SAP Business Technology Platform (BTP) enables clean-core ERP strategies by reducing customization and increasing agility, allowing for AI-driven operations.

Organizations are prioritizing non-core extensions over core modifications, using BTP to create scalable integration patterns that support seamless digital transformation.

AI readiness is becoming a crucial architectural outcome, as businesses consolidate data and maintain clean cores, which positions them to effectively deploy AI solutions.

SAP Business Technology Platform (BTP) for many customers is a central enabler of clean-core ERP strategies, as it helps large enterprises reduce customization, increase agility, and prepare core systems for AI-driven operations. Real-world examples from McDonald’s and a global consulting firm, as reported by Diginomica January 20, show how extensibility, rather than deep core modification, is reshaping cloud ERP programs at scale.

Organizations pursuing digital transformation are increasingly prioritizing reduced custom code in their ERP cores, particularly as SAP customers transition from on-premises SAP ECC environments to SAP S/4HANA. SAP BTP marks this shift by allowing non-core functionality to move into side-by-side extensions, enabling innovation without disrupting upgrade paths.

Clean Core in Practice

McDonald’s reportedly began its SAP BTP journey to address a fragmented HR landscape spanning hundreds of local systems and processes. Over the past two years, the company implemented SAP SuccessFactors as its global HR platform, introduced the McDonald’s+me employee portal, and deployed SAP BTP as the integration and extension layer. More than 100 SuccessFactors integrations and 16 Ariba integrations were built using SAP Integration Suite and Advanced Event Mesh, shifting from point-to-point integrations to publish-subscribe patterns that improved scalability and reduced redundancy.

Custom solutions were selectively developed where standard platforms fell short. McDonald’s created a payroll dashboard using HANA and UI5 to identify and resolve errors before data reached country-specific payroll systems. Event-driven integrations automated background checks, while Data Quality Services standardized address validation across 23 countries. What began as an integration team evolved into a full BTP Center of Excellence, now positioned as the enterprise integration platform for SAP and non-SAP systems. Deployments continue in phased waves through 2026, with plans to introduce AI-driven ticket triage and resolution.

A second case study detailed a global consulting firm escaping a custom-built legacy ERP that had outgrown the business. After committing to SAP S/4HANA Public Cloud in 2022, the organization adopted a strict clean-core discipline, reserving customization for SAP BTP extensions only. Now live in 20 countries with more than 40,000 employees, the company uses BTP Business Process Automation to manage complex intercompany transactions, cutting processing time from 15 minutes to under 10 seconds. The architecture spans HANA Cloud, Integration Suite, Event Mesh, Analytics Cloud, and Datasphere, supporting AI pilots such as automated supplier invoice creation that reduce manual effort by up to 30 minutes per task.
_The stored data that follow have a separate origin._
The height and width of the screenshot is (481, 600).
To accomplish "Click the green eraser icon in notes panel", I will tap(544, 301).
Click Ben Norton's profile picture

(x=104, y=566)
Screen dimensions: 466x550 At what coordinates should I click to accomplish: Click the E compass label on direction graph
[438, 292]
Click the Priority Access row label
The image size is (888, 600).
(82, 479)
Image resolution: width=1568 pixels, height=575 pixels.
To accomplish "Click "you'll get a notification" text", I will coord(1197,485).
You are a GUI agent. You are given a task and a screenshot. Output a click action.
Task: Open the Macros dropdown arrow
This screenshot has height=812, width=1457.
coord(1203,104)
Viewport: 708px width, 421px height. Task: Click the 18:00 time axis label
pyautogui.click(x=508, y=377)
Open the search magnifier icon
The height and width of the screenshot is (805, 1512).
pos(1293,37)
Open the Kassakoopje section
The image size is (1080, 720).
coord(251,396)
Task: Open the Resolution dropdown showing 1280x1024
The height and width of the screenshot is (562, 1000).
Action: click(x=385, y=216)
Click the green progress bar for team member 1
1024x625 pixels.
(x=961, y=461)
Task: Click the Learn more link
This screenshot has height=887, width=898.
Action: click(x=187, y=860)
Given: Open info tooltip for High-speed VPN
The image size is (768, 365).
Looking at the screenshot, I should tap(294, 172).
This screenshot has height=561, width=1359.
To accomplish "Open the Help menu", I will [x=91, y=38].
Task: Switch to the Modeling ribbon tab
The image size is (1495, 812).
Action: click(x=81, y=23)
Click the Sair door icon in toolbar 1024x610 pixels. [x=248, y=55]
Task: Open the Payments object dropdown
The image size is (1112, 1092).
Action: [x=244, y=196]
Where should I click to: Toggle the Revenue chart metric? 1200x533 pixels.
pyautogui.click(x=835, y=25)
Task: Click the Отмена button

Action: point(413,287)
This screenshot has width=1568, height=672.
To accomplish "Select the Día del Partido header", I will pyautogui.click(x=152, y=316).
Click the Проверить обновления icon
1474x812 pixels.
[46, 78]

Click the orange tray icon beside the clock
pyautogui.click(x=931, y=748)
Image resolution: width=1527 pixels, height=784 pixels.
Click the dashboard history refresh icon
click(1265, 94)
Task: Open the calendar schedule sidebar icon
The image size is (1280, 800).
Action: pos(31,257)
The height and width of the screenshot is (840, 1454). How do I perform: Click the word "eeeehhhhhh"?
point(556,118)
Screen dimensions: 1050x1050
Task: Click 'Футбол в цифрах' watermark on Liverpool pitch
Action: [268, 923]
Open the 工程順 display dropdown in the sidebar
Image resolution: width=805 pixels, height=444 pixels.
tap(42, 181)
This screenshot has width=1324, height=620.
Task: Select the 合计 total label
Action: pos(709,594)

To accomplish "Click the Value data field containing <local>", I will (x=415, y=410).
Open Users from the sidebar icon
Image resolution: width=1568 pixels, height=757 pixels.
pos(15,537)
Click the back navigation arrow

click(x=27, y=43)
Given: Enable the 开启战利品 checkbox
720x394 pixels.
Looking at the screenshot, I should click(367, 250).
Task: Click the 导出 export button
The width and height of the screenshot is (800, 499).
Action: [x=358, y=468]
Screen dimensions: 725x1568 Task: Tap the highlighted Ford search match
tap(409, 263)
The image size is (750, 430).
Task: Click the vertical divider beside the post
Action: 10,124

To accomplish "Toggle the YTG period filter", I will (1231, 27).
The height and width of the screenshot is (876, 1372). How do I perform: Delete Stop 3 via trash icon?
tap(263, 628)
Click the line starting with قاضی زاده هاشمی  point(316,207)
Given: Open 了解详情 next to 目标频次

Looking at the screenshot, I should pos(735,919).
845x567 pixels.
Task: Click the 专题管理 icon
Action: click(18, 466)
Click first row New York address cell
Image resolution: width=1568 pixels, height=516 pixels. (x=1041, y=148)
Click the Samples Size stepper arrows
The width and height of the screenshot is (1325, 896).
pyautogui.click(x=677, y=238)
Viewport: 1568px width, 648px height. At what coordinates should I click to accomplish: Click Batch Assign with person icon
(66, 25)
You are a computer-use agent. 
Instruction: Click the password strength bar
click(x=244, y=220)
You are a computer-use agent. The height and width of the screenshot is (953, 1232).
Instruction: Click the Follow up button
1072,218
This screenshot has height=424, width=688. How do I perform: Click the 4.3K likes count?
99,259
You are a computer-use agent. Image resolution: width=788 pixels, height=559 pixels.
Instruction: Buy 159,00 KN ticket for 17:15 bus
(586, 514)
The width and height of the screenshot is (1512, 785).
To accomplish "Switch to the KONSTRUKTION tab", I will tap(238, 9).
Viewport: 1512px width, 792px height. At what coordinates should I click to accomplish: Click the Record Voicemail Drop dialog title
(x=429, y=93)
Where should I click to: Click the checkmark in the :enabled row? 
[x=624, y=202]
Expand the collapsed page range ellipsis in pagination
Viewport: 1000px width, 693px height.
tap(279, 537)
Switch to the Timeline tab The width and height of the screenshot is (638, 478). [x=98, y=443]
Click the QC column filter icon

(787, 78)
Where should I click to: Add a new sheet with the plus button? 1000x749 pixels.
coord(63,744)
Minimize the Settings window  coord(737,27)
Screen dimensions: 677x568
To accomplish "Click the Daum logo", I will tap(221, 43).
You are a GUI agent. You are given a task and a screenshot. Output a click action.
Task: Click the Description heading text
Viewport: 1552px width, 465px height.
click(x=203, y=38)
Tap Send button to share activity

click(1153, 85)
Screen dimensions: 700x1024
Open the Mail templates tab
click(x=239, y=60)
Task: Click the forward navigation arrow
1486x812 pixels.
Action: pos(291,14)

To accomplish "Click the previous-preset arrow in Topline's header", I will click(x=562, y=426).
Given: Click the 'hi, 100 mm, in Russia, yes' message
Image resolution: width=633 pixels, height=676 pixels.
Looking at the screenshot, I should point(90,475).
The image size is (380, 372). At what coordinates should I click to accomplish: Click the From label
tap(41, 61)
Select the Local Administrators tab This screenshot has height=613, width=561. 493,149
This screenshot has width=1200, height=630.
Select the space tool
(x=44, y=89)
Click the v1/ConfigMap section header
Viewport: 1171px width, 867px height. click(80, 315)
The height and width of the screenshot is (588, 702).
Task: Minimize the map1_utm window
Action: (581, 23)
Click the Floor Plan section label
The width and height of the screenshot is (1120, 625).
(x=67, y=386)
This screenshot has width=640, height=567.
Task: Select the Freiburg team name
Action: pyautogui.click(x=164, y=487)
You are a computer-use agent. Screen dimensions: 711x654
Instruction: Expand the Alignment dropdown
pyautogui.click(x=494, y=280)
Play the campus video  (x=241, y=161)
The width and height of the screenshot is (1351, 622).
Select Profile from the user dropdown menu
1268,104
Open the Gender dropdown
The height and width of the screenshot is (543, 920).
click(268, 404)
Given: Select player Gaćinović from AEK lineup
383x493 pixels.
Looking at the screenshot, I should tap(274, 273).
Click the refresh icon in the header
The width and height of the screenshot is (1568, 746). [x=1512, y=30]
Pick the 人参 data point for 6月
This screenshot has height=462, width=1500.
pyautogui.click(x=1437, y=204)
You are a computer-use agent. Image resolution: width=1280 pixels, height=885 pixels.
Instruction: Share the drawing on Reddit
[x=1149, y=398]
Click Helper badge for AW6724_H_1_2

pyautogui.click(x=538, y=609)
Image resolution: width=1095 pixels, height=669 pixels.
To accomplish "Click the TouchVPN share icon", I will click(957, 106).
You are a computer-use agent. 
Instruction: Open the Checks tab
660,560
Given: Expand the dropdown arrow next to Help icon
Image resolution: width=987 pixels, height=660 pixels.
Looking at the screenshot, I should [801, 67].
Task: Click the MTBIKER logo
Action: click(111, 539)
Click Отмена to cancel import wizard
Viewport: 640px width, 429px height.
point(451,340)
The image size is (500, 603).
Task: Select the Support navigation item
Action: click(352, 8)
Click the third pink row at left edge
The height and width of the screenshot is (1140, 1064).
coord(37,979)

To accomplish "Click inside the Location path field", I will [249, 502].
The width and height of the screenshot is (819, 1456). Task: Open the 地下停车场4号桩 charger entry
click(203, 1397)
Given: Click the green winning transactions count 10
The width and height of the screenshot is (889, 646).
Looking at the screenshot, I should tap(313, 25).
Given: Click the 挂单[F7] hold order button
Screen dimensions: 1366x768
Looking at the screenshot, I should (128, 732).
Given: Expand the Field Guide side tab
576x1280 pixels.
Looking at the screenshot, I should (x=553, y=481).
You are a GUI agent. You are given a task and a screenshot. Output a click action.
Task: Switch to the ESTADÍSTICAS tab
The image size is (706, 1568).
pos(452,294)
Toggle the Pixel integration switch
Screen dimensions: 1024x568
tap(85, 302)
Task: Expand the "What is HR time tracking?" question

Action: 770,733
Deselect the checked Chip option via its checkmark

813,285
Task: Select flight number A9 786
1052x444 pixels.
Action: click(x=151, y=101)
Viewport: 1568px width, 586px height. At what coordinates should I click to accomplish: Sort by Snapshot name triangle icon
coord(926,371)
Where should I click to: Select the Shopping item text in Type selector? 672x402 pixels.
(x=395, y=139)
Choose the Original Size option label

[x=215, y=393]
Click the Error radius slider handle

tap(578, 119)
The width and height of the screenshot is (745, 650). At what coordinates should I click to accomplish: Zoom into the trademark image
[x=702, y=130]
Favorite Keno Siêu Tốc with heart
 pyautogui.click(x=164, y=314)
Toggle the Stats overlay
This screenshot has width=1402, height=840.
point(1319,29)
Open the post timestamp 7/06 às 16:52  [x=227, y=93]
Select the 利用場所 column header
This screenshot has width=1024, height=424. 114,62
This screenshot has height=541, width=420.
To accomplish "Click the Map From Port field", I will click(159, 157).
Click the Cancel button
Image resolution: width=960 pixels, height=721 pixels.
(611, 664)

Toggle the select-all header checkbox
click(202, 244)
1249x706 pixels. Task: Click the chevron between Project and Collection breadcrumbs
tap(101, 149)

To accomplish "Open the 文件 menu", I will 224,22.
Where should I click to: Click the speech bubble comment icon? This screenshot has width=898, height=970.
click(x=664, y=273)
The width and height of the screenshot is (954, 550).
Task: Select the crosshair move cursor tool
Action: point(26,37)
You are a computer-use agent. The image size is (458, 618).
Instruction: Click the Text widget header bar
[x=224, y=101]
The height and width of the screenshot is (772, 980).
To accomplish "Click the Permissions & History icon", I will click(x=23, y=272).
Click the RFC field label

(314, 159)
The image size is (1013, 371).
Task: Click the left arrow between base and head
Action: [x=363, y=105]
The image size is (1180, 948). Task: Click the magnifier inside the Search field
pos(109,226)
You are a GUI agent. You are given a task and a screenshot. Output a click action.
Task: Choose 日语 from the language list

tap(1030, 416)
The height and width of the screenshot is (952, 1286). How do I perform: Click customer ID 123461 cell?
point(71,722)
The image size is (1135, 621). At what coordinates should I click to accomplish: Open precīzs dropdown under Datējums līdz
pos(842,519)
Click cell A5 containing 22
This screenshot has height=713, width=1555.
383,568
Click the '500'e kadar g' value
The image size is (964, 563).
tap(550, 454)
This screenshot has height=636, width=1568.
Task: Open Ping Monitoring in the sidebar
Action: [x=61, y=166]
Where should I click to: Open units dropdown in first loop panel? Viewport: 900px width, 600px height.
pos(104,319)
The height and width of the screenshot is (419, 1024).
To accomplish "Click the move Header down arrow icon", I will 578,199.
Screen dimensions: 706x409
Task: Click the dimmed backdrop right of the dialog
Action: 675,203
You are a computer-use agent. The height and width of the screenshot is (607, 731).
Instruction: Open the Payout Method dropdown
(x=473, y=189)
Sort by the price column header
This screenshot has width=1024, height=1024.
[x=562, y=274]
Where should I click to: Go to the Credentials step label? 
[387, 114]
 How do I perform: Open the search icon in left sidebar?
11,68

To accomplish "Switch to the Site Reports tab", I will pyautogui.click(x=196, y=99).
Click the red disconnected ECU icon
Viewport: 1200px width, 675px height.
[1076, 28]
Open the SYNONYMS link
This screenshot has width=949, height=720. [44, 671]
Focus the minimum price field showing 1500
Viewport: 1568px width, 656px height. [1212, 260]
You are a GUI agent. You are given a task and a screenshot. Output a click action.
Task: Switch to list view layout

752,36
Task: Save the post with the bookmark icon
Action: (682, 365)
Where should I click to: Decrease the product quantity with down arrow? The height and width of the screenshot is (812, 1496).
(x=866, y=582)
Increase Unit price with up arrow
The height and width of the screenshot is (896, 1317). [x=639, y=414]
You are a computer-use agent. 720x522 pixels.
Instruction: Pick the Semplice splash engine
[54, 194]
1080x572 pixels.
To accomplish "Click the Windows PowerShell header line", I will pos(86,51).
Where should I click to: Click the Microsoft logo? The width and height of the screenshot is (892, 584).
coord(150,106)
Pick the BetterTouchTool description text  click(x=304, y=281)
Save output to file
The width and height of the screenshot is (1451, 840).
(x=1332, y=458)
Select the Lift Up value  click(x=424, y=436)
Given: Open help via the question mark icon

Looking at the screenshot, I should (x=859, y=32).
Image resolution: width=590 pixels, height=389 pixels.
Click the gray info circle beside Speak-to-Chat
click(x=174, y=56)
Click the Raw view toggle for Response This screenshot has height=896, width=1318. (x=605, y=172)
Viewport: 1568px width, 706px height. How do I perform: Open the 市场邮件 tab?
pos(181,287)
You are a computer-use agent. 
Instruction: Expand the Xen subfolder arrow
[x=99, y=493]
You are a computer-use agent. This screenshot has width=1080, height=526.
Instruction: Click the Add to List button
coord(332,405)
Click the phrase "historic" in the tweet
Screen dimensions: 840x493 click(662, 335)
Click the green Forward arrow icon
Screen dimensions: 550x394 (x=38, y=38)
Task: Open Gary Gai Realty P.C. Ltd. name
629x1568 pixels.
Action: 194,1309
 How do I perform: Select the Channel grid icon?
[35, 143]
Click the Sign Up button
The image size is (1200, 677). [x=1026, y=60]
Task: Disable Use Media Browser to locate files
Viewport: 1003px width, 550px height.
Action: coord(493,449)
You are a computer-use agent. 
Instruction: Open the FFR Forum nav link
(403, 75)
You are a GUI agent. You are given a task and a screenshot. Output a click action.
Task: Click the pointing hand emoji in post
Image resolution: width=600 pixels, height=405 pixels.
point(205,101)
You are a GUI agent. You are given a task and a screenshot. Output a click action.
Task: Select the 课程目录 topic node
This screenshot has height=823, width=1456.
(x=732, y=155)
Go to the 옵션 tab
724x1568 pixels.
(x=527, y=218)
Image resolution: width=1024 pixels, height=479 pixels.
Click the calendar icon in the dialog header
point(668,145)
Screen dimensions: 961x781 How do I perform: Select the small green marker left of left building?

What This Means for ERP Insiders

Clean-core discipline is a prerequisite for ERP agility at global scale. The above use cases show enterprises drawing sharper lines between essential differentiation and customization debt, using SAP BTP to isolate complexity from the core. This signals a maturation of cloud ERP programs, where extensibility strategies are designed up front rather than retrofitted after upgrades stall.

Event-driven integration patterns are replacing point-to-point architectures as the foundation for scalable ERP landscapes. Both organizations used publish-subscribe models to reduce redundancy, improve resilience, and simplify change management across geographies. For ERP architects and integration leaders, this reflects a broader shift toward platform-centric integration strategies aligned with continuous innovation.

AI readiness is increasingly treated as an architectural outcome rather than a standalone initiative. By consolidating data, standardizing processes, and maintaining clean cores, these organizations created environments where AI agents can be deployed incrementally and safely. The implication for ERP leaders is clear: Foundational design decisions made today will determine whether AI delivers operational value tomorrow.